Parmi les différents types de mémoire, la mémoire procédurale (ou motrice) concerne l’apprentissage et le stockage des savoir-faire. Par exemple, faire du vélo ou pratiquer un instrument de musique font partie de ce type de mémoire à long terme. Selon les neuroscientifiques, il s’agit d’un type de mémoire particulier qui s’encoderait différemment de la mémoire des noms par exemple. Comment les souvenirs moteurs se forment-ils et pourquoi persistent-ils dans notre cerveau ? Une nouvelle étude tente de répondre à ces questions et de mettre en évidence les possibles causes des troubles du mouvement tels que la maladie de Parkinson. Dans ce cadre, des chercheurs ont observé pour la première fois la formation d’un « souvenir moteur » en temps réel.
« Nous pensons que la mémoire motrice est unique », a déclaré d’emblée dans un communiqué de l’Université de Stanford Jun Ding, professeur associé de neurochirurgie et de neurologie et co-auteur de la nouvelle étude. « Certaines études sur la maladie d’Alzheimer incluaient des participants qui étaient auparavant musiciens et qui ne pouvaient pas se souvenir de leur propre famille, mais qui pouvaient encore produire de la belle musique. Il est clair qu’il y a une énorme différence dans la façon dont les souvenirs moteurs se forment ».
Ces souvenirs seraient encodés dans le cerveau par un réseau complexe de neurones, parfois répartis dans des régions cérébrales éloignées. En effet, l’apprentissage et la consolidation de nouvelles compétences motrices nécessitent une plasticité dans le cortex moteur et le striatum, deux régions motrices clés du cerveau.
L’une des interprétations des adaptations particulières de l’activité neuronale liée au comportement réside dans le fait que ces neurones forment ce que l’on appelle un « engramme mnésique » — ou trace biologique de la mémoire dans le cerveau. Depuis longtemps, la question est de savoir quels processus cellulaires et synaptiques conduisent à la formation de neurones engrammes pendant l’apprentissage, et comment ces neurones s’intègrent dans les circuits cérébraux.
Pour leur nouvelle étude, les chercheurs ont entraîné des souris à utiliser la fonction motrice de leurs pattes pour atteindre des boulettes de nourriture situées derrière une petite fente. Ils ont utilisé une approche génétique pour identifier les neurones activés pendant l’apprentissage comportemental dans le cortex moteur primaire du cerveau (une zone responsable du contrôle des mouvements).
Les engrammes de mémoire forment de nouvelles connexions neuronales avec l’apprentissage
Ils ont également suivi ces cellules avec un marqueur fluorescent afin de voir si, par la suite, elles étaient impliquées dans le rappel du souvenir. C’est le cas, puisque les chercheurs ont noté que ces mêmes neurones étaient activés chez les souris qui se souvenaient encore de la nouvelle compétence quelques semaines plus tard.

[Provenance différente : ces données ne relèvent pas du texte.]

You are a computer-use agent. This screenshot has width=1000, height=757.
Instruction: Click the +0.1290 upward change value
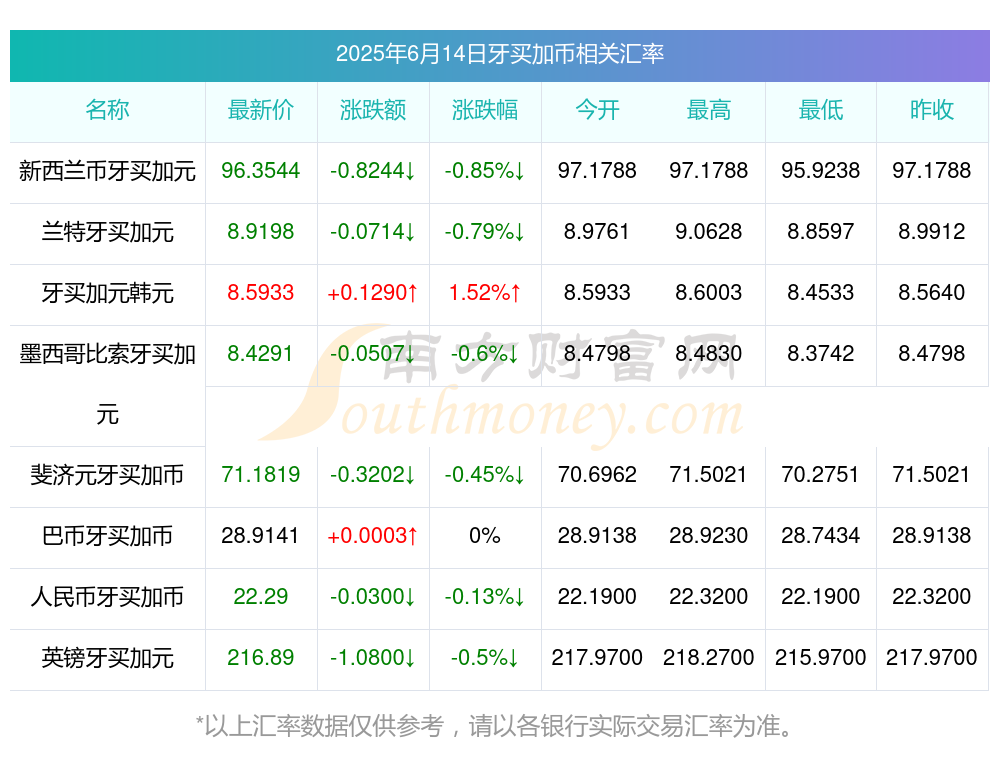tap(373, 293)
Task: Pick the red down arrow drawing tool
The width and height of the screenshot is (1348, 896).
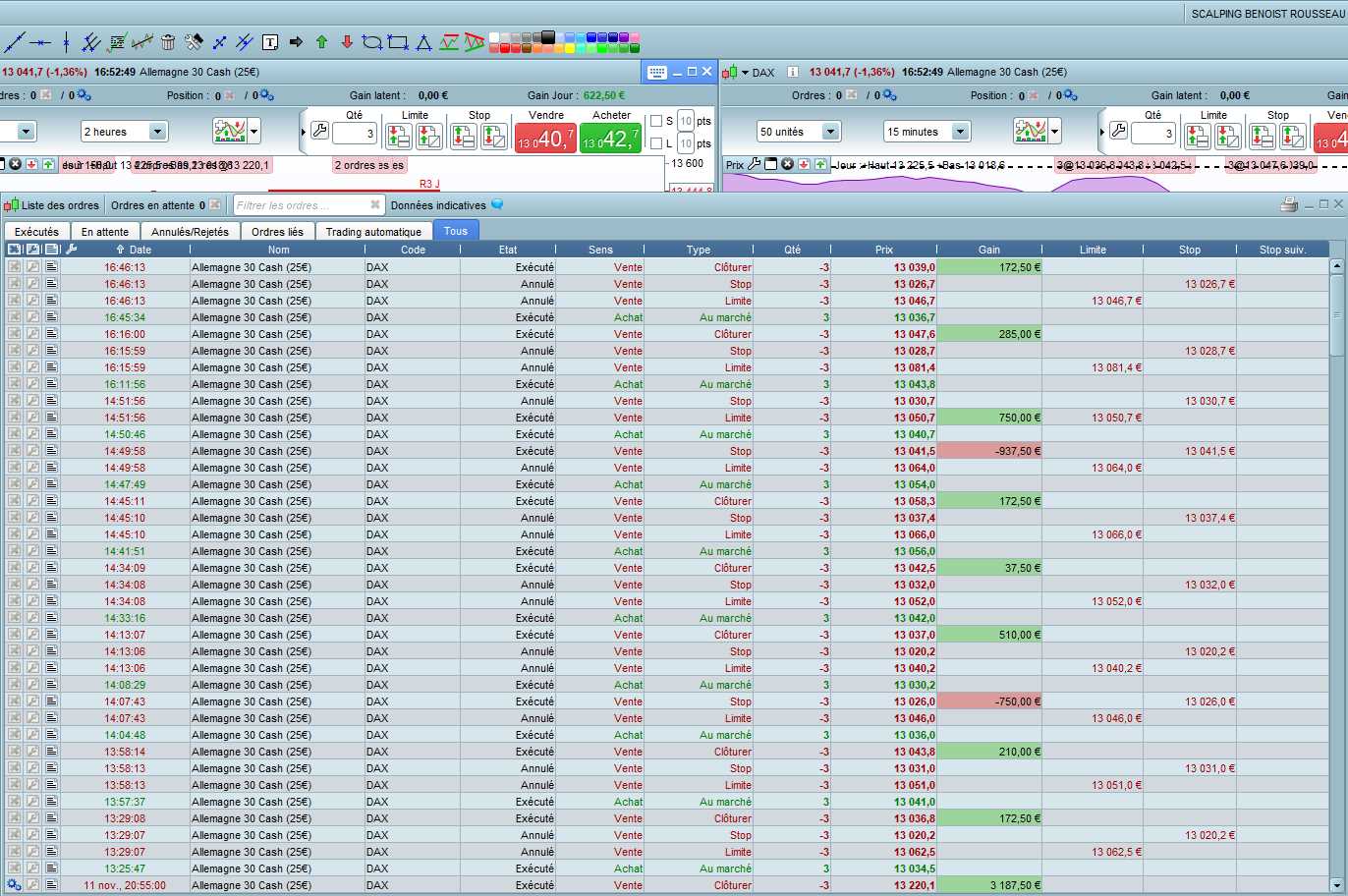Action: tap(347, 42)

L’engramme mnésique évolue même avec l’apprentissage, et de nouvelles voies synaptiques sont créées en permanence. Dans le détail, les neurones engrammés du cortex moteur reçoivent de nouvelles entrées et forment de nouvelles connexions de sortie dans une région cérébrale éloignée : le striatum dorsolatéral. Ces résultats identifient une plasticité synaptique hautement spécifique pendant la formation de traces de mémoire motrice de longue durée.
Les chercheurs expliquent que lorsque nous répétons des compétences acquises, nous renforçons les engrammes moteurs en établissant de nouvelles connexions, ce qui affine la compétence. « Lorsque vous apprenez à lancer un ballon de basket, vous utilisez un ensemble très diversifié de neurones à chaque fois que vous lancez, mais au fur et à mesure que vous vous améliorez, vous utilisez un ensemble plus raffiné qui est le même à chaque fois », a déclaré Richard Roth, co-auteur de l’étude. « Nous assumions déjà que ces voies neuronales raffinées étaient à la base d’un engramme de mémoire, mais nous voulions savoir exactement comment ces voies émergent ».
Vers une meilleure compréhension des troubles du mouvement
En outre, la nouvelle étude pourrait contribuer à éclaircir les causes des troubles du mouvement, comme la maladie de Parkinson. « La pensée actuelle est que la maladie de Parkinson est le résultat d’un blocage de ces engrammes moteurs, mais que se passe-t-il si ces engrammes sont en fait perdus et si les gens oublient ces compétences ? Rappelez-vous que même la marche est une habileté motrice que nous avons tous apprise une fois, et elle peut potentiellement être oubliée », rapportent les auteurs.
D’après eux, soit la maladie de Parkinson est le résultat d’un blocage des souvenirs moteurs, soit elle détruit les engrammes moteurs et inhibe la création de nouveaux engrammes. Des traitements spécifiques devront alors être développés contre la maladie.